Over the last decade or so, advanced statistics have plainly told us that the best shots in basketball are right at the rim or behind the 3-point arc. For the most part, taking mid-range jumpers is now thought to be the most inefficient shot in the game, which can be true depending on the situation. But it’s not always the case. For Keion Brooks Jr., he’s making the midrange jumper his most dangerous offensive weapon.
Shooting long two-pointers has been considered a lost art, but in reality, it’s never truly gone anywhere. Sure, shot distribution across all levels has shifted away from that shot, but players are now becoming more aware of when it’s a good look versus when it’s not. There is still immense value in knocking down a wide-open 15-footer, as Kentucky fans have seen early on through the 2021-22 season.
Brooks, along with Oscar Tshiebwe, has brought back the long-two. It’s not necessarily a shot he’s hunting, but it’s one he’s found himself open time and time again this season. Most importantly, though, is how often he’s knocking it down.
“It’s what the defense has been giving me,” Brooks said on Thursday. “It’s a shot I work on every day. And I think the midrange has been lost a bit, everyone wants to shoot 3s or get all the way to the rim. But when you get to playing really really good teams, I feel like teams that can make some of those two-point shots can really separate themselves.
“Because all coaches and defensive schemes are taught to take away the three and defend the rim. So if you can get in that intermediate area and be effective, it can really hurt some teams because they’re not really trained to stop that.”

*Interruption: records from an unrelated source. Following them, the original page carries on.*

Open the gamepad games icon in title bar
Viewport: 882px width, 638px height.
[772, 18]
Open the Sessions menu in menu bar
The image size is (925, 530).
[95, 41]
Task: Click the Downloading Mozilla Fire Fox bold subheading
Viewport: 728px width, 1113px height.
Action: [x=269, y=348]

His reasoning is sound, and he’s backed it up through the first seven games of the season. Brooks is shooting 10-19 on shots outside the paint and inside the arc this season, or 52.6 percent. The majority of his makes were wide-open while the majority of his misses were contested. When he has space to fire up this shot, it would be counterproductive to pass it up, even if he could step back two feet for an extra point.

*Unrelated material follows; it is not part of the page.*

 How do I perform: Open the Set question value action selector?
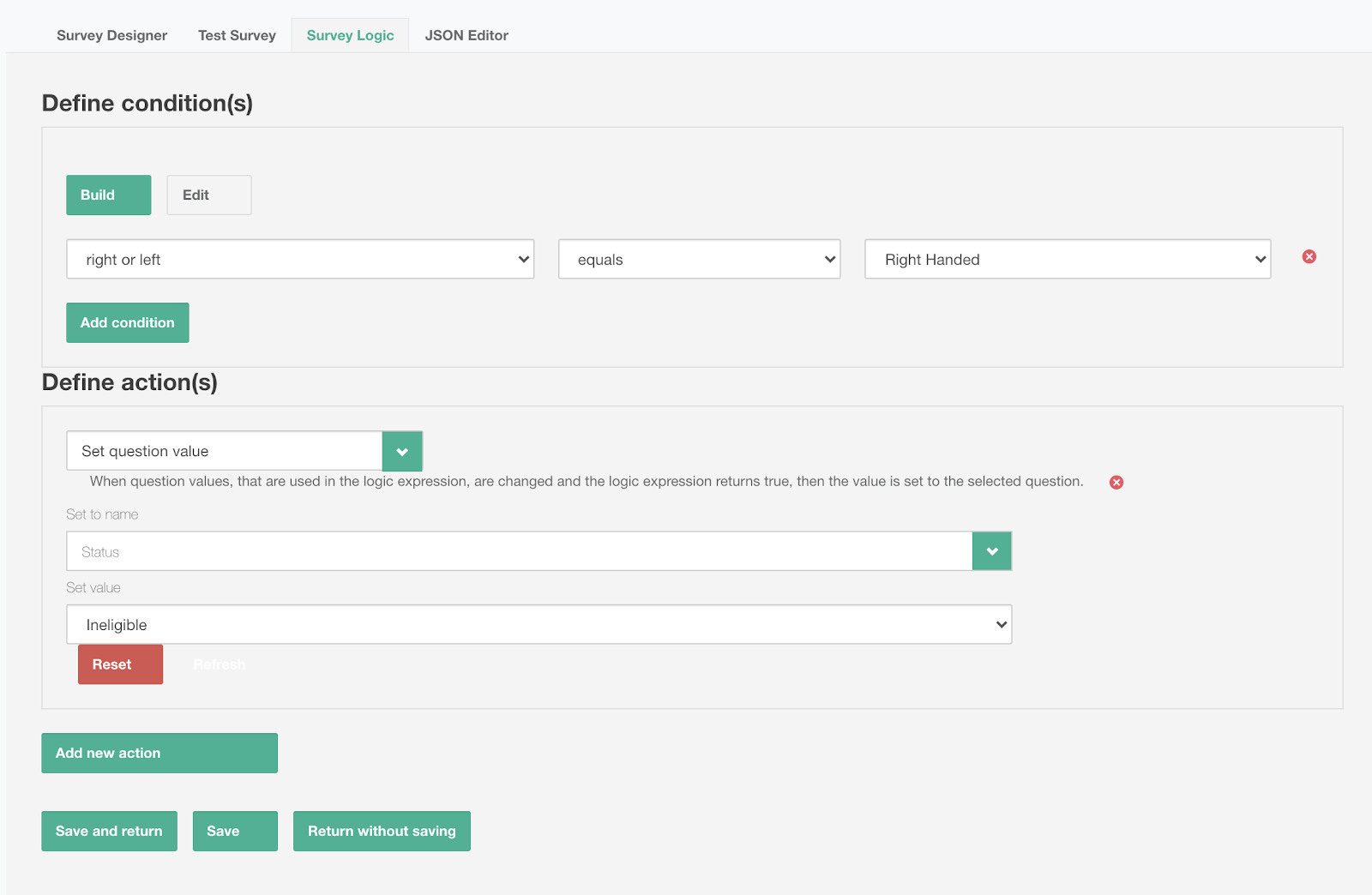(224, 452)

“It’s a bit of a conundrum. You gotta take what the defense gives you,” Brooks said. “You can’t be so worried about exactly where you are on the floor when you have a shot. Like if I catch the ball, I don’t have time to think about ‘oh man I need to step behind the three’ you have to get the thing off or pass it, because if you don’t get it off, you’re not going to shoot. And I like to shoot.”
The midrange jumper is working for Brooks and it’s making him a versatile offensive weapon. He actually leads Kentucky in percentage of possessions used at 24.2 percent, per KenPom, and is second in percentage of shots taken when on the court at nearly 27 percent.
While that might not seem ideal on the surface, it sure has paid off for both Brooks and Kentucky. He’s shooting a career-high 51.8 percent on two-pointers, which has opened up more driving lanes and explains his 70 percent shooting clip at the rim, per hoop-math. When Brooks is in the game, Kentucky is posting 131.0 points per 100 possessions while giving up just 91.2., according to HoopsInsight.
The mid-range jumper still isn’t as effective as a three-pointer or layup, but Brooks has found a way to make it a legitimate option in Kentucky’s offense. Now it’s about making it just as effective once the schedule begins to heat up.